Languages aren't "fast" or "slow", it's programs that can be fast or slow.

If a higher-level language lets you implement a smarter algorithm, your program will run faster.

> Languages aren't "fast" or "slow", it's programs that can be fast or slow.

We can say that "C++ is faster than PHP", because most, if not all, programs using the same algorithms will run faster when written in C++ and compiled to native code.

> If a higher-level language lets you implement a smarter algorithm, your program will run faster.

PHP is generally easier to master than C++, but both are high level enough to provide adequate tools to write efficient algorithms with comparable amount of effort, provided one is competent with the language at hand.

PHP is sane?

I'd say PHP is more sane from a business and coding standpoint. Need to find a PHP developer? No problem. Want a PHP IDE? No problem. A large community to handle bugs and any future development? Yes.

It's obvious that wasabi has been good to Fog Creek, but that doesn't make it a sane decision, regardless of the quality of the syntax and semantics of the language itself.

What does "sane" mean in this thread? I can't figure it out other than "something that makes sense to the poster".

>> Need to find a PHP developer? No problem.

Not being able to hire just anyone to code for you is a good thing just as much as it is bad. It means you're going to have some pretty bright people working for you, which apparently is something Fog Creek values and can afford to do.

> Want a PHP IDE? No problem.

Most hackers have their own preferred editors anyways, and Emacs/vi/etc work well with any language if that's the editor you're experienced with.

>> A large community to handle bugs and any future development? Yes.

Again, that's a hindrance just as much as it is a benefit. If you need to make a change or fix a bug in the language, you're going to have much better luck if you know a bunch of people who are intimately familiar with how that language works, especially if their right down the hall from you.

In response to your first comment I think the idea that developers that don't use PHP are better or brighter is absurd.

Not that it matters anyhow for most roles you neither need nor can afford to hire the best and brightest away from their current role which they probably love a lot(being the best gives you the ability to choose great places to work). So unless you're looking for a tech lead you're going to be looking for great, much better than average but not specifically the best and for those conditions PHP will give you a much larger developer base to choose from every day of the week.

As for the last point I think you're really reaching here to find a negative. A large community to handle bugs a hindrance? Seriously? And your alternative ideal solution is some people down the hall in your office that know how to use the language well?

Uhm, if the guy down the hall WROTE the language, that's gonna be a hell of a lot more useful than posting to a mailing list. Especially if you can't post your secret source code, so instead you have to spend a lot of time coming up with a simple test case you can post which demonstrates the problem -- whereas with the guy down the hall, he's allowed to see the code.

That's great if you work down the hall from the guy that wrote the language but unless you're talking about a niche in house language when it comes to web development you're talking about what half a dozen people that you can claim that against? And how many of those work at Google and the like?

The vast majority of people will never have the opportunity to be down the hall from that guy and for the vast majority of people a large helpful community will be infinitely more valuable.

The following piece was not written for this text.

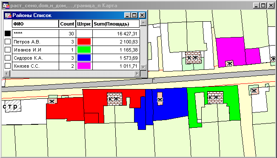Click the ФИО column header

click(35, 24)
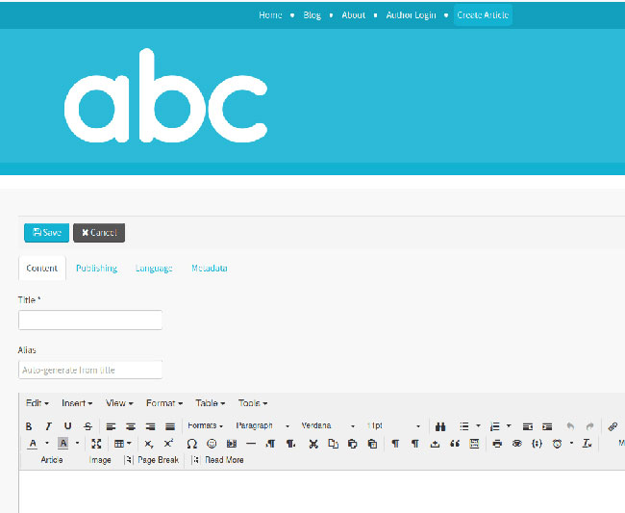Cut selection with the scissors icon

>> The vast majority of people will never have the opportunity to be down the hall from that guy and for the vast majority of people a large helpful community will be infinitely more valuable.

Which means what to Fog Creek?

And what happens when the guy down the hall leaves the company?

Ah, well, then you're fucked. My point is not that you should consider it a good idea to make your own proprietary language, just that that situation can sometimes be a really good, productive one.

(I'm dealing with this in my work -- we use a proprietary internal scripting language, and the guy who wrote it is not around. I'm slowly becoming the local expert on the language -- very slowly, though, because opportunities to work on it don't come up too often.)

I think I introduced the word. I used it to describe the perceived relative merit of PHP vs. Wasabi/C++, where, in the example at hand, the sanity of PHP exceeds that of the alternatives for the given situation.

More sane than any proprietary language, yeah. And more accessible than C++.

You're comparing apples an oranges. PHP is no more sane than classic ASP. They're both pretty awful.

I think thats unfair. PHP sucks some hairy donkey's balls, but VBScript is significantly worse. Dim, Redim Preserve, ByRef, Arrays that are basicly C arrays (see also Redim), Ridiculous Object/Value dichotomy (for those that arent aware you need to use the Set keyword to assign an object to a variable, but not for a value. The distinction bleeds all over your code and makes things hurt) and friends are evil sons of bitches that don't belong in a scripting language.

Hello pot. This is kettle. You're black.

Would you like to expand on your claim? Be quite clear that i dislike both languages. VBS is the worst of the two though.

Classic ASP is whole class of awful all to itself. PHP has far more in common with other scripting languages than it does with Classic ASP. The fact that they both support embedding code into HTML is their only similarity.

Wasabi >> Classic ASP, if that's what you're referring to. But it's a whole lot more, and on top of that it's proprietary. PHP isn't, and that alone makes it more sane.

> No matter how cool it is to work at Fog Creek, it's very 1965 to work in a proprietary language, especially for web development

So you're basically against the use of Domain Specific Languages on the whole? Or only those whose syntax you don't like?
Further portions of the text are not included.